Author : Pedro Dechter
Publisher : Springer Nature
Page : 145 pages
File Size : 41,79 MB
Release : 2022-05-31
Category : Computers
ISBN : 3031015495
Most subfields of computer science have an interface layer via which applications communicate with the infrastructure, and this is key to their success (e.g., the Internet in networking, the relational model in databases, etc.). So far this interface layer has been missing in AI. First-order logic and probabilistic graphical models each have some of the necessary features, but a viable interface layer requires combining both. Markov logic is a powerful new language that accomplishes this by attaching weights to first-order formulas and treating them as templates for features of Markov random fields.

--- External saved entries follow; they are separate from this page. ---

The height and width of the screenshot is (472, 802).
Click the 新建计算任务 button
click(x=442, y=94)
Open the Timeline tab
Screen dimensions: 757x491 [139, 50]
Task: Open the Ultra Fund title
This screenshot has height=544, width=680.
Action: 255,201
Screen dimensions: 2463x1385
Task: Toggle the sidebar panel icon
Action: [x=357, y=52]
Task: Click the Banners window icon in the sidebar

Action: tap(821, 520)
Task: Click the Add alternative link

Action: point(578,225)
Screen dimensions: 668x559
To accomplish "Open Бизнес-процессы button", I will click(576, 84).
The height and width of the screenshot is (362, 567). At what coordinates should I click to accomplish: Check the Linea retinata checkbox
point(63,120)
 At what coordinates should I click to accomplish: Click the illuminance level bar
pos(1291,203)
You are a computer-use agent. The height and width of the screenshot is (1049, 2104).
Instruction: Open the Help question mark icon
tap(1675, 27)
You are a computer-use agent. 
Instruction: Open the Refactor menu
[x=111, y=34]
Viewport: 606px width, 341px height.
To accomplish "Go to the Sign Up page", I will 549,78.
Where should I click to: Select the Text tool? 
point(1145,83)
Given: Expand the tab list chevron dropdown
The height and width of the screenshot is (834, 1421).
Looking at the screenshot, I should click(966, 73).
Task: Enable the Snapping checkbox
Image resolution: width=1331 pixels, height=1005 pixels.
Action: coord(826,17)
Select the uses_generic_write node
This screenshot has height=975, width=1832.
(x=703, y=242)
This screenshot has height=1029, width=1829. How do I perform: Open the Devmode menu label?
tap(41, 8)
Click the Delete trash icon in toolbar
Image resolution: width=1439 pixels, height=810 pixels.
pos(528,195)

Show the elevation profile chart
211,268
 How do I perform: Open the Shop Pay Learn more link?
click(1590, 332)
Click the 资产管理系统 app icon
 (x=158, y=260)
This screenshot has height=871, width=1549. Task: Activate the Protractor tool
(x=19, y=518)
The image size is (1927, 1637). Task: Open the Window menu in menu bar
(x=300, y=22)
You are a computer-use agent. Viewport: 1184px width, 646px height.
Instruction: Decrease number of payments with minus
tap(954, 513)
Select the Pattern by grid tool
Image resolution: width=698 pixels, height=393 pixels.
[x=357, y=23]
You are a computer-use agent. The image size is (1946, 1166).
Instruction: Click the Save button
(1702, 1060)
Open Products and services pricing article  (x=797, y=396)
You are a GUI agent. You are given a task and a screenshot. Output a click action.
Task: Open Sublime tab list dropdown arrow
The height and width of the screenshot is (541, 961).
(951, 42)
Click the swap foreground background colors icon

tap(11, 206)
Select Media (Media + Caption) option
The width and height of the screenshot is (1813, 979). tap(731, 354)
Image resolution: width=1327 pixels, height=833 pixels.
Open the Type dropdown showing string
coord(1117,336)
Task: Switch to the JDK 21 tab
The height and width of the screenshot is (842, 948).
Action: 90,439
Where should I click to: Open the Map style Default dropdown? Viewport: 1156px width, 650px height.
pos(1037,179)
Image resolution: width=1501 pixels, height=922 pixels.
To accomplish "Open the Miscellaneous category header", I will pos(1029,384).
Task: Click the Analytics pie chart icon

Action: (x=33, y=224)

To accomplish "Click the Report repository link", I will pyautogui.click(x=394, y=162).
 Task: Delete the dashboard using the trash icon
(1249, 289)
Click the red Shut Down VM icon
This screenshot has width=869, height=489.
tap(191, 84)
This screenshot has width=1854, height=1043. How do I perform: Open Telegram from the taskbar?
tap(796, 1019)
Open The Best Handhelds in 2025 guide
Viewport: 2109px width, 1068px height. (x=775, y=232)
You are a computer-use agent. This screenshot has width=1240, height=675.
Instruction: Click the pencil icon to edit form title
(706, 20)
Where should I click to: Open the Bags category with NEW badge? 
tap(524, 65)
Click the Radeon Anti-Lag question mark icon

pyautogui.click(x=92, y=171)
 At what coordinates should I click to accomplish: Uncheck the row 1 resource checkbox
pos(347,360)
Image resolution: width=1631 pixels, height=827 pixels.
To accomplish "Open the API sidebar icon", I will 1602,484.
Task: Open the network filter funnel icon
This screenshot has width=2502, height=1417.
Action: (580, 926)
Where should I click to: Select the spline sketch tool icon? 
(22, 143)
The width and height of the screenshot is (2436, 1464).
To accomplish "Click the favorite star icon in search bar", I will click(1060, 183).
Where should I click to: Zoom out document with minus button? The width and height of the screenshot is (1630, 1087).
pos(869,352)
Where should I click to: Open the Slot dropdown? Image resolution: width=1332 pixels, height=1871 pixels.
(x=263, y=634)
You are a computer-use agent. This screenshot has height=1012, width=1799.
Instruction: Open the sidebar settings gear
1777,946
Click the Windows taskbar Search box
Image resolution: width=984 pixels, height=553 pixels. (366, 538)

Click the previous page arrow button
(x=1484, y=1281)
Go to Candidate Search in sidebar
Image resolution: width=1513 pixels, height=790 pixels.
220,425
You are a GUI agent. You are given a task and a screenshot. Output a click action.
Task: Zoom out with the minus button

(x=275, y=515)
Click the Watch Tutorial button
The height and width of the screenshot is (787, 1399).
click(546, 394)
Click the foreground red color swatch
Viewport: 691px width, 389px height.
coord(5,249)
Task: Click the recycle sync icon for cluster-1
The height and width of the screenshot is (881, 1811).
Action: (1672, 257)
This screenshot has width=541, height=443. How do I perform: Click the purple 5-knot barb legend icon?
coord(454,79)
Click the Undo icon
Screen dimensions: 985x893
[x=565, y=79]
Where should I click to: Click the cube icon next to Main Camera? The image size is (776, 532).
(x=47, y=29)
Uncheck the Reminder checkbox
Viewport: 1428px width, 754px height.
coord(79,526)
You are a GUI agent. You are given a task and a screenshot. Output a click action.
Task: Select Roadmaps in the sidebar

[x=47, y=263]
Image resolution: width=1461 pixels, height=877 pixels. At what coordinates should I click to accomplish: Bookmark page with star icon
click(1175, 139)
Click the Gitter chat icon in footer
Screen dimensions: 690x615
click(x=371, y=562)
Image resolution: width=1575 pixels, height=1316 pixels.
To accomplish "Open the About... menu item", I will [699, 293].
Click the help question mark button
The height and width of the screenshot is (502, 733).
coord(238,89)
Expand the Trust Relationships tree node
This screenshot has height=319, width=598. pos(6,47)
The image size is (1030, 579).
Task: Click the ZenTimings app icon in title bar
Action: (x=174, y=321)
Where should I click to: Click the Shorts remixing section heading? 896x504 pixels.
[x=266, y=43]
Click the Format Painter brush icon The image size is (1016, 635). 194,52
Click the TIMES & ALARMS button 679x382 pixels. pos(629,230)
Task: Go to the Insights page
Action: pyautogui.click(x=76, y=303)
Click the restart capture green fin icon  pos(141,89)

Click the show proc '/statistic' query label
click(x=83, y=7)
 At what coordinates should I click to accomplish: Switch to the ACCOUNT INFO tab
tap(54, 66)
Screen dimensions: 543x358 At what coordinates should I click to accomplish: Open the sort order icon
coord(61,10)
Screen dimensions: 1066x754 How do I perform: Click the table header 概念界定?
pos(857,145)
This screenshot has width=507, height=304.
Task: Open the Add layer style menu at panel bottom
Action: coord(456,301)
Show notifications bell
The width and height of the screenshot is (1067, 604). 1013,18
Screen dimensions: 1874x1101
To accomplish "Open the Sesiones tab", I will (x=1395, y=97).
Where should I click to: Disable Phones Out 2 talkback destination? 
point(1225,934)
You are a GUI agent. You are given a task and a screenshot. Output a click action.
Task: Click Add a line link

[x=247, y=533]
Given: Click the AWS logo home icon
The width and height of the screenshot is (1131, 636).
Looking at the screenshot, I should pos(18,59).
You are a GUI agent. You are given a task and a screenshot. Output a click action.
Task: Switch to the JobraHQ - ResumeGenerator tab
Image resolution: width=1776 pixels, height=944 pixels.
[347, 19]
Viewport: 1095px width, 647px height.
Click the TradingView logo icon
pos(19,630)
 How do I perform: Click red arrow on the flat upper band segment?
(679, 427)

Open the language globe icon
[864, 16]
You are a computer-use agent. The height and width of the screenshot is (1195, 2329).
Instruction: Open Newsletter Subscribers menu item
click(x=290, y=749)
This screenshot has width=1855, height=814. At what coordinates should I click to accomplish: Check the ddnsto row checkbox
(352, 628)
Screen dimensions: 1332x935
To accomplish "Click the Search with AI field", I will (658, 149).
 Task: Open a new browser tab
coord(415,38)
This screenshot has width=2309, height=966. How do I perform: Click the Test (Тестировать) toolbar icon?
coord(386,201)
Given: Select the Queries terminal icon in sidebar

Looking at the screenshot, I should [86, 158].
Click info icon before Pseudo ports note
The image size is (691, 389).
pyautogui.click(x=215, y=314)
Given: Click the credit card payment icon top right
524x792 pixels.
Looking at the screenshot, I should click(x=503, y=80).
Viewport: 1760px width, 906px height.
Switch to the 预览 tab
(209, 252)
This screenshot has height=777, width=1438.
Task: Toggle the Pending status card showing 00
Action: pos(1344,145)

Most statistical models in wide use are special cases of Markov logic, and first-order logic is its infinite-weight limit. Inference algorithms for Markov logic combine ideas from satisfiability, Markov chain Monte Carlo, belief propagation, and resolution. Learning algorithms make use of conditional likelihood, convex optimization, and inductive logic programming. Markov logic has been successfully applied to problems in information extraction and integration, natural language processing, robot mapping, social networks, computational biology, and others, and is the basis of the open-source Alchemy system. Table of Contents: Introduction / Markov Logic / Inference / Learning / Extensions / Applications / Conclusion
Author : J.-J. Ch. Meyer
Publisher : Cambridge University Press
Page : 376 pages
File Size : 24,24 MB
Release : 2004-03-25
Category : Computers
ISBN : 9780521602808
A broad introduction to the subject; many exercises with full solutions are provided.
Author : Pei Wang
Publisher : Springer Science & Business Media
Page : 420 pages
File Size : 40,19 MB
Release : 2006-09-01
Category : Computers
ISBN : 1402050453
This book is the most comprehensive description of the decades-long Non-Axiomatic Reasoning System (NARS) project, including its philosophical foundation, methodological consideration, conceptual design details, implications in the related fields, and its similarities and differences to many related works in cognitive science. While most current works in Artificial Intelligence (AI) focus on individual aspects of intelligence and cognition, NARS is designed and developed to attack the AI problem as a whole.